Benjamin Netanyahu held emergency meetings with the leaders of the coalition parties on Wednesday in an attempt to ward off early elections.
Some Yesh Atid and Hatnuah MKs are calling for their parties to leave the coalition over the lack of any progress in the peace talks and the prime minister's decision not to back conversion reform.
On Tuesday evening, Mr Netanyahu tried to quell the unrest, saying: "The last thing we need now is elections. The state of Israel needs a stable, strong and responsible government, and I call on all the members of the coalition to work together."
But the prime minister himself has already started preparing for elections in 2015 - at least a year and a half before the Knesset ends its full term - by calling for early leadership primaries in Likud.
In what was seen as an attempt to ensure support for a future coalition, Mr Netanyahu notified Hatnuah leader Justice Minister Tzipi Livni that the government would not support her party's proposal for a major reform of the religious giyur courts, which oversee conversions.
The PM has started preparing for an early election
The conversion reform has come in for heavy criticism from strictly-Orthodox rabbis and the Charedi parties that are not currently in the coalition. However, Mr Netanyahu would like the Charedi groupings in his next government, as he does not see their leaders as threatening his position as prime minister.
The decision not to back conversion reform has angered Hatnuah MKs, some of whom are calling on Ms Livni to leave the government.
The justice minister has so far rejected those calls and has vowed to continue fighting for conversion reform in the Knesset.

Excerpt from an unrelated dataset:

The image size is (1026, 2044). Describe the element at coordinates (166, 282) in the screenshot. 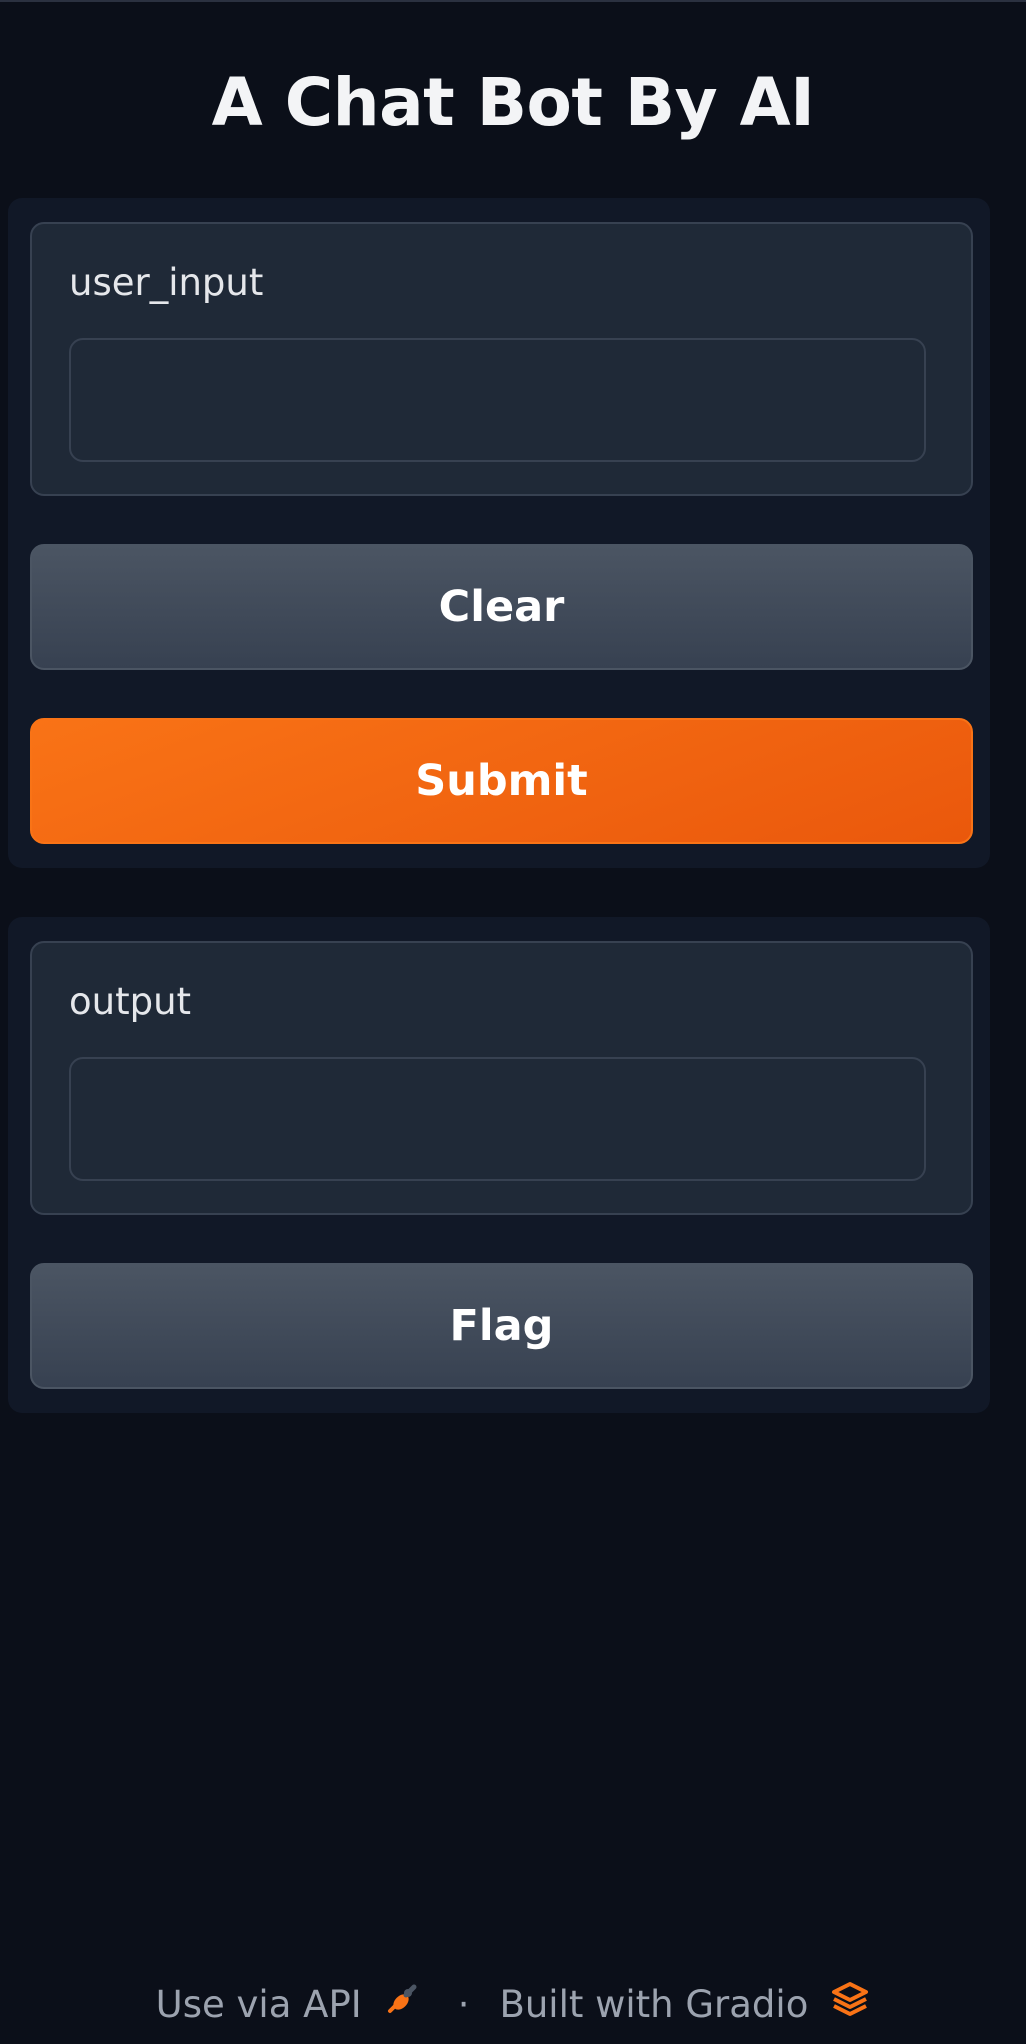

I see `user-input-label: user_input` at that location.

Mr Netanyahu's decision, however, has brought the two centrist parties together, and Ms Livni and Yesh Atid leader Yair Lapid announced over the weekend that they were forming a "joint front" in the government to call for renewed talks with the Palestinians and more reforms of the ties between the state and the religious establishment.
Mr Lapid denied that his party was interested in leaving the coalition, saying that "there is no crisis and no need for early elections".